The REPL will parse commands and arguments and match them with a list of available commands (plugins), that will be stored in individual files (possibly with the same name as the function they contain).
A few node packages to consider using for parsing arguments:
This is an issue related to: #30
This is a bigger issue which is the following: https://github.com/metacall/gsoc-2021#cli-plugin-support
The REPL and parsing of arguments can be implemented in any language, it does not matter. The only problem is that NPM packages are specially difficult to package in Guix (specially if they are not self contained and they have a long dependency tree), which is what we are using to generate the distributable: https://github.com/metacall/distributable
Ceda (https://github.com/Ceda-EI) proposed to do it in Python with argparse
(from stdlib) and https://guix.gnu.org/packages/python-prompt-toolkit-1.0.15/ which is already packaged in Guix. This can be a better option if the idea is to use something different to this https://nodejs.org/api/repl.html and / or this https://nodejs.org/api/readline.html in NodeJS.
Related to the implementation, an option can be to refactor the current implementation by probably using ( https://en.cppreference.com/w/cpp/filesystem ) to list the folder and then load all the scripts. If the REPL loop itself is implemented in another language different from C++, then we will need to call back to C in order to provide the command information.
Another option can be to fully implement it in another language and bootstrap it at the beginning. The load of the files can be also done in the other language, but I think it may be interesting to keep part of the C/C++ project so it is possible to have it as a launcher and we do not need to refactor the distributable or any other package depending on metacallcli
.
Also as we do not have support for LLVM or Clang Loaders yet, if anybody wants to implement sandboxing ( https://github.com/metacall/gsoc-2021#cli-security-through-seccomp-sandboxing ) it will need the C/C++ project to implement this. So even if we move everything outside, we will need to keep a C/C++ skeleton. It's up to you how much part of the functionality you want to move outside or to the plugins.
Your concerns towards the npm packages are totally valid. I think if we have the option of using the already packaged python-prompt-toolkit
, it's a great idea, and we should go with that instead. argparse
and the prompt-toolkit would surely work well together.

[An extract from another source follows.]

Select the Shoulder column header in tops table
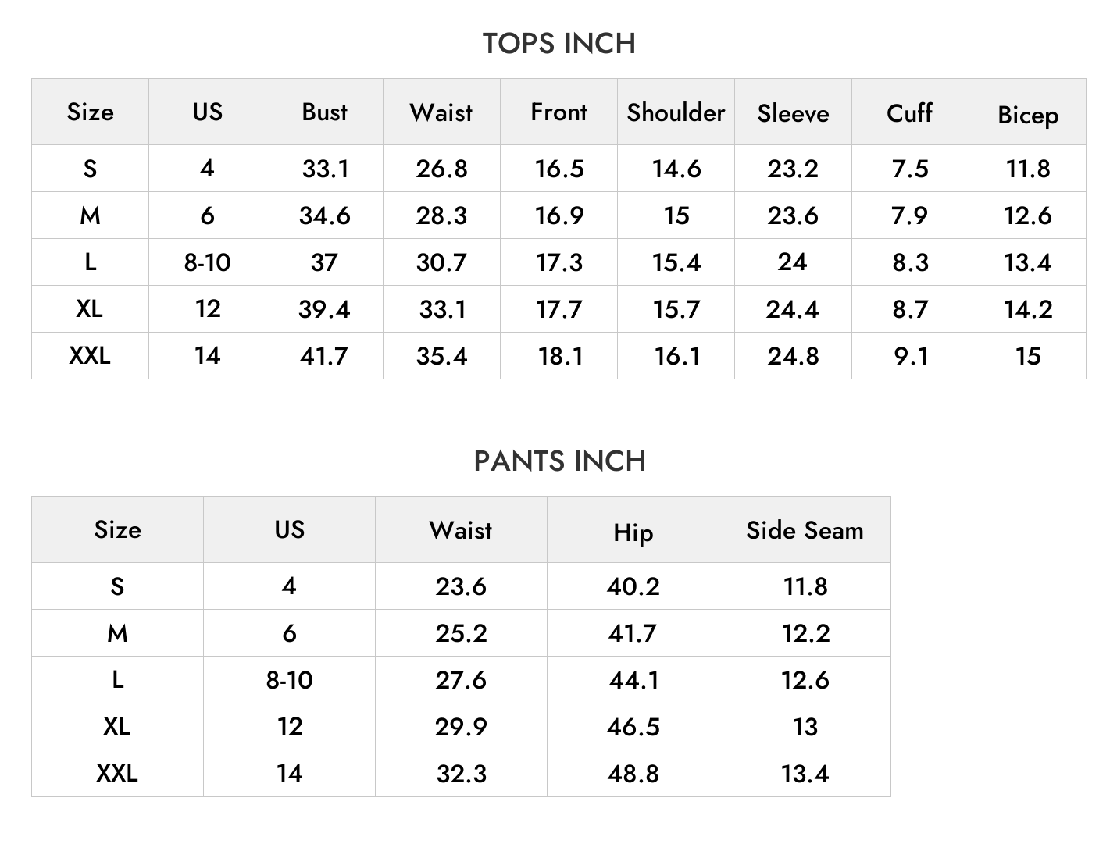The image size is (1117, 851). click(x=676, y=112)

As for the implementation, I was thinking more of bootstrapping it from the C++ run()
function:
(idk, it just seems more intuitive to me than making calls every time to the C++ part to verify a command from the list of files)
This would also mean porting some existing commands to Python (or we can call their C++ implementation through metacall, have to flesh it out more).
I think this will refactor most of the CLI code to Python. As for your concern of implementing sandboxing, I saw that libseccomp
has bindings for Python (https://github.com/seccomp/libseccomp/blob/main/src/python/seccomp.pyx), so that shouldn't end up being a blocker.
Does that sound right to you, or you insist on keeping more of the C/C++ part intact?
In that case you can remove more parts of the C++ CLI, but I think it should have still a minimal part written in C/C++ in order to bootstrap the Python client, no? Like 3 lines doing a metacall_load_from_file
to the REPL (blocking) and a metacall_destroy
, no?
That's correct. It will still need to have a starting and closing point at the C++ part where it will be initiated with the metacall API.
Also, as I mentioned, maybe we can also use some of the existing commands written in C++ directly.
This is half implemented, leaving some additional reference here: #351 (comment)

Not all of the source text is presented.